Start of THE DATA

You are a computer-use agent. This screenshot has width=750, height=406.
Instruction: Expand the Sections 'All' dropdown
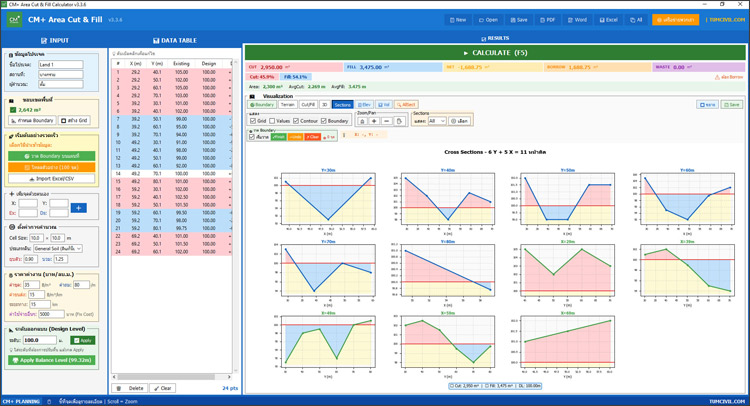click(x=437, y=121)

End of THE DATA
Start of THE DATA

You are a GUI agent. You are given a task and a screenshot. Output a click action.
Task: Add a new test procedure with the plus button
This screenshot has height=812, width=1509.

End of THE DATA

• TASK BRIEF: Rewrite everything in the material from the line containing "You are a computer-use" down to the line containing "click(x=437, y=121)", changing "dropdown" to "menu" and keeping all else the same. Leave the pictures out of your answer.

• WORKED ANSWER:
You are a computer-use agent. This screenshot has width=750, height=406.
Instruction: Expand the Sections 'All' menu
click(x=437, y=121)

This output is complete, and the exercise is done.